Your objective → Output the line that contains "Электродвигатели (231, 1626)" and every line after it to the end of the entries, with nothing added or left out.

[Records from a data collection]
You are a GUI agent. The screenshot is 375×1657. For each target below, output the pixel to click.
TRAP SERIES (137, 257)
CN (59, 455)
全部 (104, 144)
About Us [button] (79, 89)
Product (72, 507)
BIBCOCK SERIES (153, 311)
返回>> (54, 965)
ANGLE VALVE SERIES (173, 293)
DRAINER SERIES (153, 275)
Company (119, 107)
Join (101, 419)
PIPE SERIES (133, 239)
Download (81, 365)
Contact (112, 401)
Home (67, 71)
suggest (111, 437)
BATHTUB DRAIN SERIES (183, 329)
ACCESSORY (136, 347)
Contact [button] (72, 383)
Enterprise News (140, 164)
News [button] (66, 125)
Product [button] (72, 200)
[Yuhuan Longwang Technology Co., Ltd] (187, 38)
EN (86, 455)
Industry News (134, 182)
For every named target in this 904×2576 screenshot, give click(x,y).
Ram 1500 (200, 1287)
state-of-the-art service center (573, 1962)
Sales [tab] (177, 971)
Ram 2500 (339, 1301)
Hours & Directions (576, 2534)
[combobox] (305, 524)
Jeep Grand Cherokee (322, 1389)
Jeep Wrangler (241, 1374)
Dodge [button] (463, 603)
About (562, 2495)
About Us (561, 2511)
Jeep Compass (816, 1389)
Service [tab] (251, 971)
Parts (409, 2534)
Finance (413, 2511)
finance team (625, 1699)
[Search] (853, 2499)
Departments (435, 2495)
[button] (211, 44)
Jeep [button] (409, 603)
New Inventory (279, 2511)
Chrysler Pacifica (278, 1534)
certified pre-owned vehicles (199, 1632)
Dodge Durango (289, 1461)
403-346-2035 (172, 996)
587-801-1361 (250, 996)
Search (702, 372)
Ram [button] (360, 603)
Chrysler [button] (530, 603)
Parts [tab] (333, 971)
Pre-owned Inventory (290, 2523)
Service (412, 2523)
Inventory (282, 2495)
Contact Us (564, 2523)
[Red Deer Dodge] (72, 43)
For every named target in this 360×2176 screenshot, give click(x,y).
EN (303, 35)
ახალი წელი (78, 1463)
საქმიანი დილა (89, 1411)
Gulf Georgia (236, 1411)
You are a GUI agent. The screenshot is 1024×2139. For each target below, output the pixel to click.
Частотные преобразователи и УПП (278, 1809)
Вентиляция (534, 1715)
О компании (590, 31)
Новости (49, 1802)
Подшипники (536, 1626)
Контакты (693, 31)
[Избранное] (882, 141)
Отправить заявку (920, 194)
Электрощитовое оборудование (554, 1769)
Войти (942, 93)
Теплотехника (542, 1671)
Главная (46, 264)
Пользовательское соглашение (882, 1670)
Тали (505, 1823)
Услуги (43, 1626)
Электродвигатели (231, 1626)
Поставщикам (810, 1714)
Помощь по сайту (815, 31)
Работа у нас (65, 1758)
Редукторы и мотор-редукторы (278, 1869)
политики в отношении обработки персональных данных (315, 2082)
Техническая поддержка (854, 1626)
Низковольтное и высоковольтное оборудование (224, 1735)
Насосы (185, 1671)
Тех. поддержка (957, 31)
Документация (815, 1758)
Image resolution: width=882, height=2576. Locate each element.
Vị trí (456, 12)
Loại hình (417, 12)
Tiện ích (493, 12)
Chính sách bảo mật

Solution to the problem →
Электродвигатели (231, 1626)
Поставщикам (810, 1714)
Помощь по сайту (815, 31)
Работа у нас (65, 1758)
Редукторы и мотор-редукторы (278, 1869)
политики в отношении обработки персональных данных (315, 2082)
Техническая поддержка (854, 1626)
Низковольтное и высоковольтное оборудование (224, 1735)
Насосы (185, 1671)
Тех. поддержка (957, 31)
Документация (815, 1758)
Image resolution: width=882, height=2576. Locate each element.
Vị trí (456, 12)
Loại hình (417, 12)
Tiện ích (493, 12)
Chính sách bảo mật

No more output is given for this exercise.